I've been meaning to write for several days about Elisabeth Rosenthal's fine evisceration of tilapia in the Times.

To summarize, this African native is a fish that farms readily and tastes like nothing, making it perfect for the American palate. It's less healthy than almost any marketable fish. Although these are vegetarian fish (as opposed to farming salmon which necessitates the harvesting of smaller fish as fish food), these farms have widespread ecological problems.

Tilapia arrived in American markets almost overnight. Rosenthal visited Lake Yojoa in Honduras. To put it in context, in 2002 I traveled to Honduras where the person with whom I was in then in a relationship had gone on a school-related trip. She visited this very Taiwanese-run tilapia farm. I had never even heard of the fish before. Less than 10 years later, it's one of America's most consumed fish.

I'm going to leave behind the issues of how these factory fish farms pollute lakes with feces and destroy ecosystems to make two other points.

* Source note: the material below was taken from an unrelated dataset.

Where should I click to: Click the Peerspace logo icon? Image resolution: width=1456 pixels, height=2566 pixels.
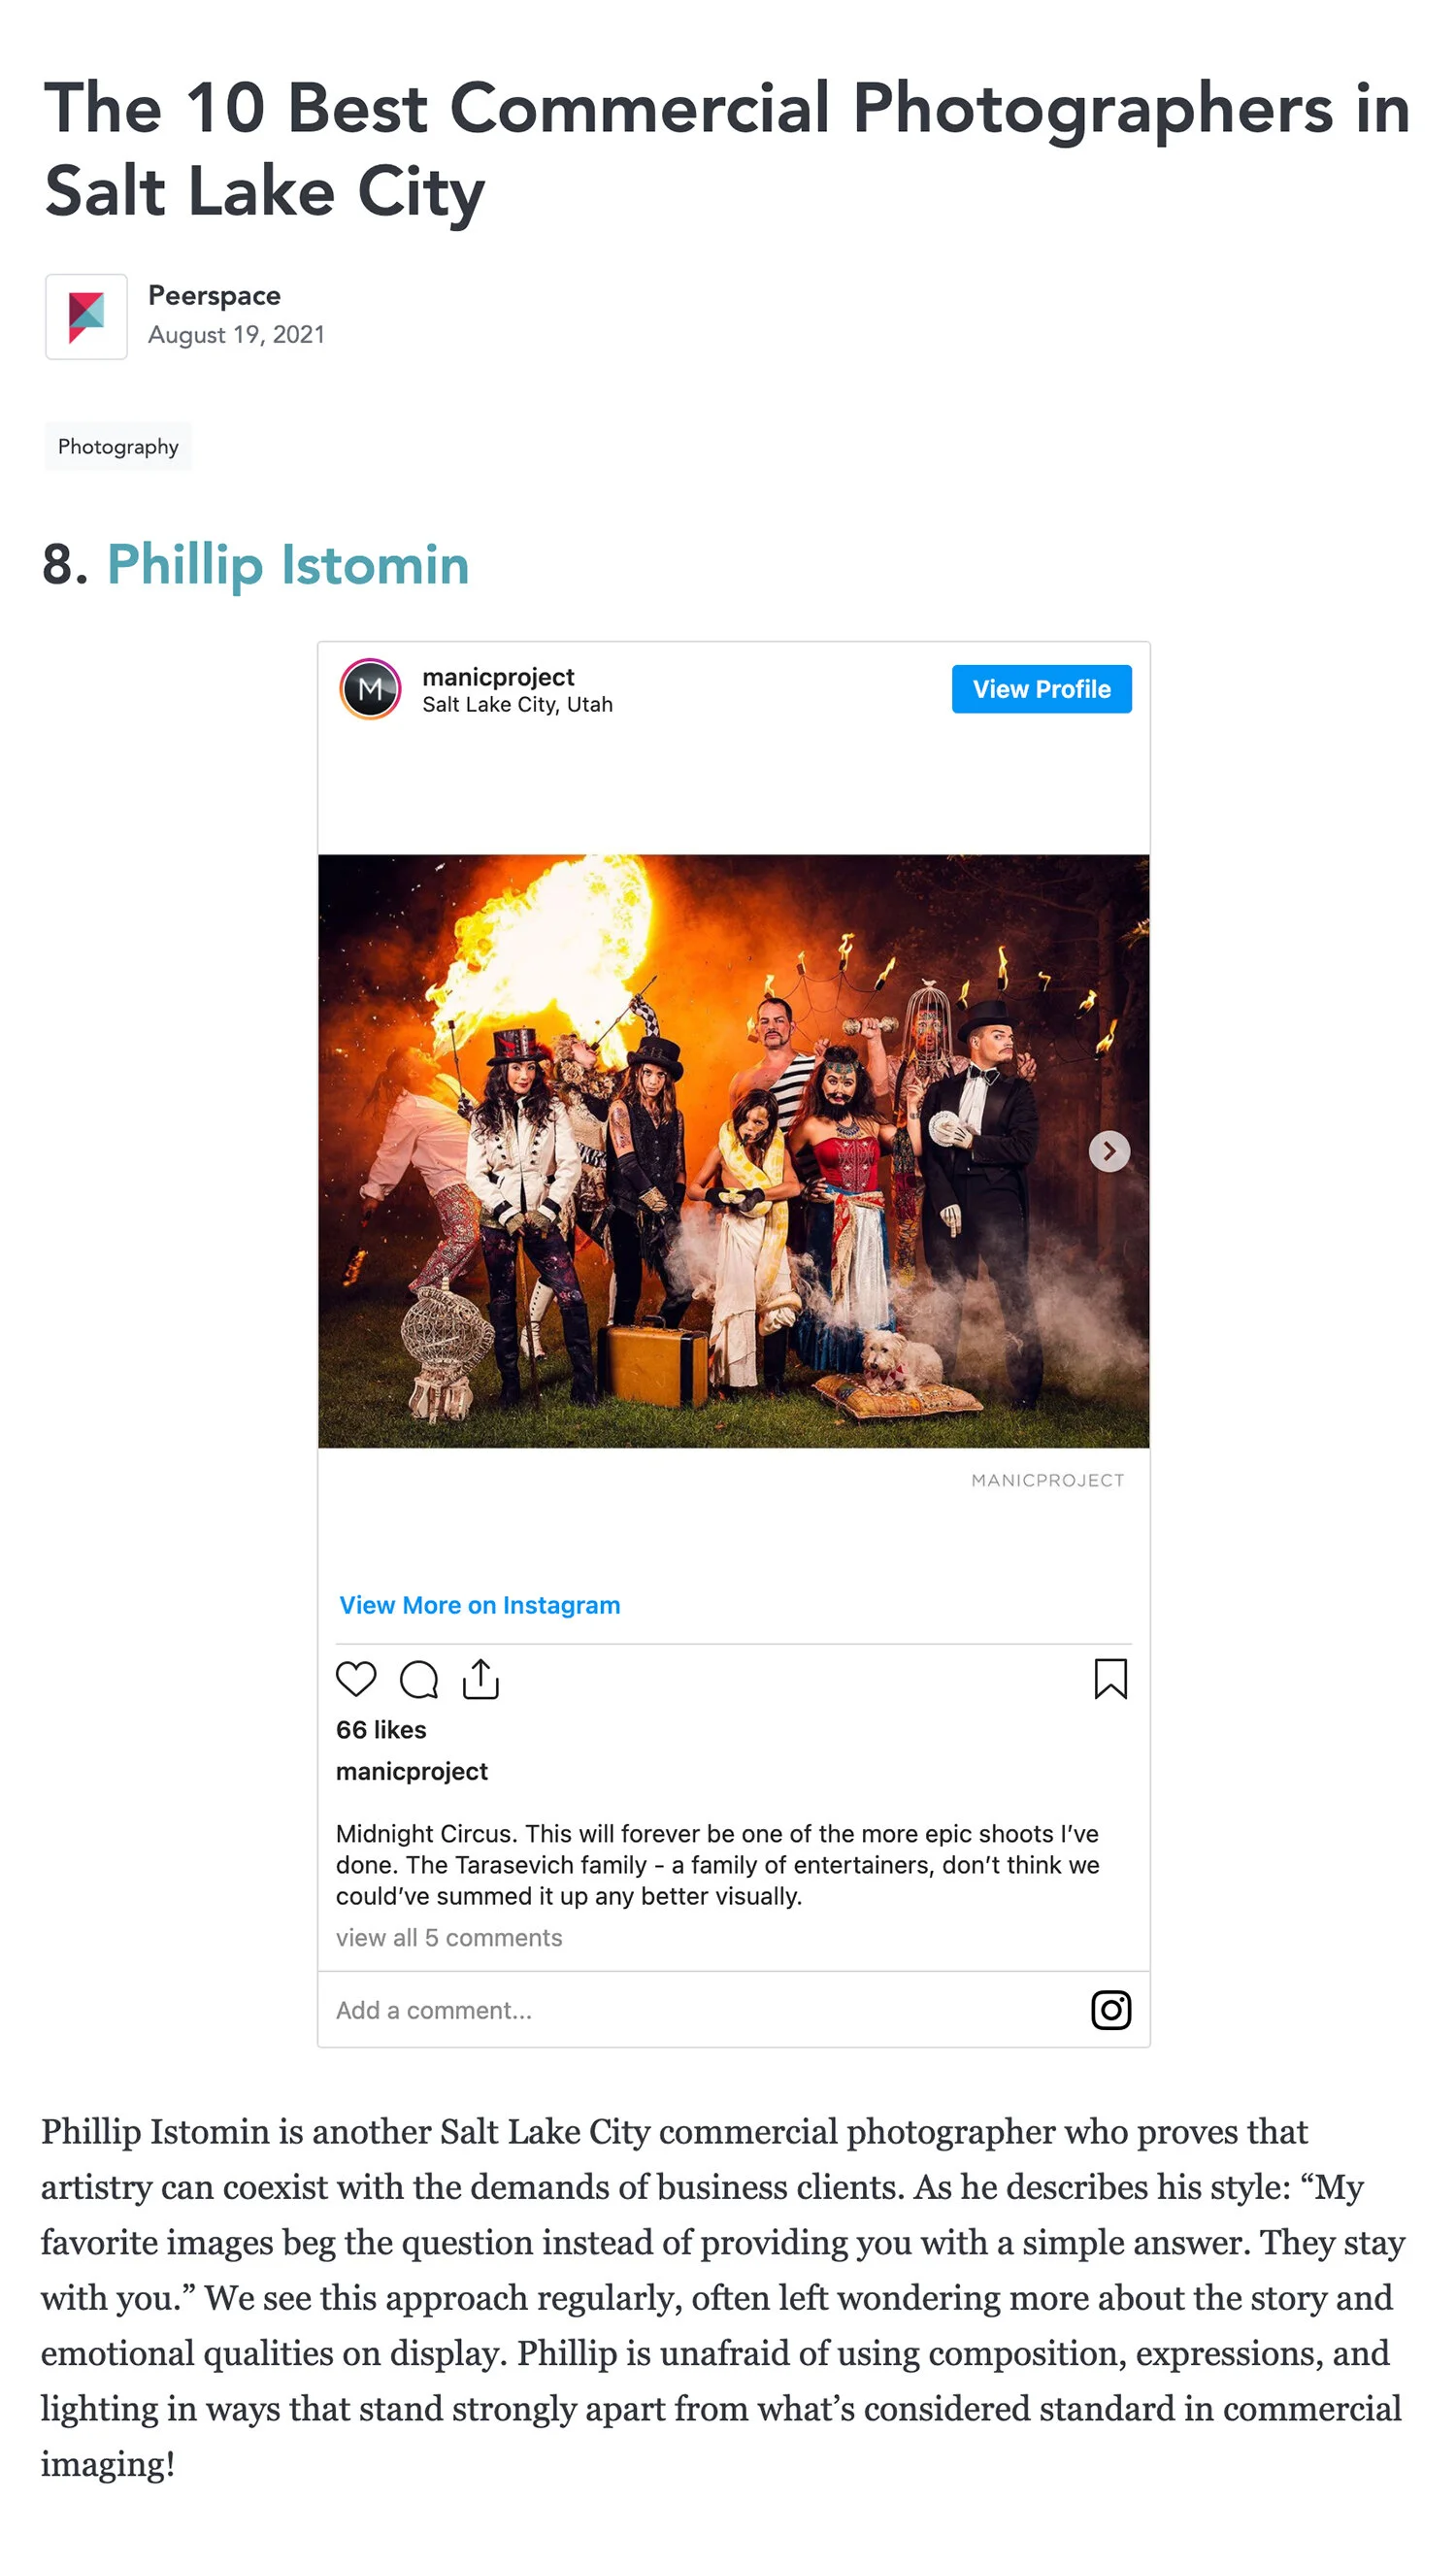pyautogui.click(x=86, y=317)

1. I am routinely amazed by Americans' desire for tasteless protein. I've never actually eaten tilapia so I can only speak to what others have said--it is bland. Like people who order well-done steaks or the boneless, skinless, white-meat chicken breast craze, tilapia represents some of the worst in American cuisine. While I suppose one can turn a chicken breast or tilapia into something tasty through the application of sauces, it's not like most people eating this stuff do that. They might add some ketchup. Moreover, why would you want to eat a meat that doesn't taste like anything. Of course, this is not much different from rice or pasta, but those are essentially nutritious grains that provide the base for regional cuisines that do amazing things. And some of the ways various cultures have made fried chicken their own suggests that you can apply the same principles to often tasteless meat (and I realize that chicken doesn't have to be tasteless and can often be good, but in the reality of most people's diets, it is bland and not tasty).

I just can't understand the desire to eat food that is a) bland without reason, b) cloyingly sweet, or c) artificial tasting. Yet Americans do that all the time. And the fact that we breed and kill animals with this very goal in mind is unconscionable. I am no longer really a vegetarian, though I don't eat meat at home. But there's some defense to eating an animal if you treat it with respect. Part of that respect is to care about how you cook and eat it. If you are going to treat tilapia or chicken like Cheetos, why eat it at all?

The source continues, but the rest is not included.